> Excerpted data:
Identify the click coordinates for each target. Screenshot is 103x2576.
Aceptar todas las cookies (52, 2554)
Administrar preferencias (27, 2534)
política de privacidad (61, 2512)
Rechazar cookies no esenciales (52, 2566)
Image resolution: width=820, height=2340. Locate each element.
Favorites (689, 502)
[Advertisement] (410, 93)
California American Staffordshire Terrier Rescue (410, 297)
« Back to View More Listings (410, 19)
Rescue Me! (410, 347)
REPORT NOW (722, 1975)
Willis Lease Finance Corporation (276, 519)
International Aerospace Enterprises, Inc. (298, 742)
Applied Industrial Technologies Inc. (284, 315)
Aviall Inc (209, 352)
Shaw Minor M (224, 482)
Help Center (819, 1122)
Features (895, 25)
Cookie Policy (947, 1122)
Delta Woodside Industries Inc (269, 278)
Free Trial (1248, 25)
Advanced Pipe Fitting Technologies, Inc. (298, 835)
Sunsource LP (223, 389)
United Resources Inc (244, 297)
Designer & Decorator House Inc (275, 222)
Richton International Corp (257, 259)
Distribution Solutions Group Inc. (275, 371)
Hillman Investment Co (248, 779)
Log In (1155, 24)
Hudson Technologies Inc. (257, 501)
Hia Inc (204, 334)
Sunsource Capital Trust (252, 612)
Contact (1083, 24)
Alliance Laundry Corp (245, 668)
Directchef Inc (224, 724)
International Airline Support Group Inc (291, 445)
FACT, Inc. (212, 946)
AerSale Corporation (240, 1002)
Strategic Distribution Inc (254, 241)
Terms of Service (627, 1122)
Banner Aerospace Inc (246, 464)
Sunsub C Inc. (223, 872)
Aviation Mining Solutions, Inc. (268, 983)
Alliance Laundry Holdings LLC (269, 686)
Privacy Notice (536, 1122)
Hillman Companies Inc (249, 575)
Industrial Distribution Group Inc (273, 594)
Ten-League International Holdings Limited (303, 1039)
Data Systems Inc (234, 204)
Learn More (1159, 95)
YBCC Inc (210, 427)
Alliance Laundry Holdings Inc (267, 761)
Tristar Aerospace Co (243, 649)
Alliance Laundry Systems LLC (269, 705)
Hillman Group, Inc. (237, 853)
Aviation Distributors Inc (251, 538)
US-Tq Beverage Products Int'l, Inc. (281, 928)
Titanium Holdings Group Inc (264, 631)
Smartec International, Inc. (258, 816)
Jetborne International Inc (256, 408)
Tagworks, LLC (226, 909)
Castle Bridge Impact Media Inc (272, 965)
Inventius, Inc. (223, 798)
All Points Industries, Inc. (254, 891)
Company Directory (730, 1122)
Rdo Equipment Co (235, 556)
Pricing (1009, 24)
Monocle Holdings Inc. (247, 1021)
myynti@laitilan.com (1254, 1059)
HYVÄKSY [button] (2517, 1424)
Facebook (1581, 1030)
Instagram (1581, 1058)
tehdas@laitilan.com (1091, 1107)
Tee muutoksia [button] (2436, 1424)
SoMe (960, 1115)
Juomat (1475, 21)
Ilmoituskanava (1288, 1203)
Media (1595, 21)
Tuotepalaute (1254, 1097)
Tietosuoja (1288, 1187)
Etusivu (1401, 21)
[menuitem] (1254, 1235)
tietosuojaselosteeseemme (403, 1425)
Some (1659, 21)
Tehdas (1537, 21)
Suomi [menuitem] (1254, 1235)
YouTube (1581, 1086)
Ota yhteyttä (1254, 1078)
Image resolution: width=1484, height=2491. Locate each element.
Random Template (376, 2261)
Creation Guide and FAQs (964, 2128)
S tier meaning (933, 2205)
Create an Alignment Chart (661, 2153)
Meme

> What is required:
The answer must be every line from the records above that contains the word "Laundry", copied out.

> Output for this exercise:
Alliance Laundry Corp (245, 668)
Alliance Laundry Holdings LLC (269, 686)
Alliance Laundry Holdings Inc (267, 761)
Alliance Laundry Systems LLC (269, 705)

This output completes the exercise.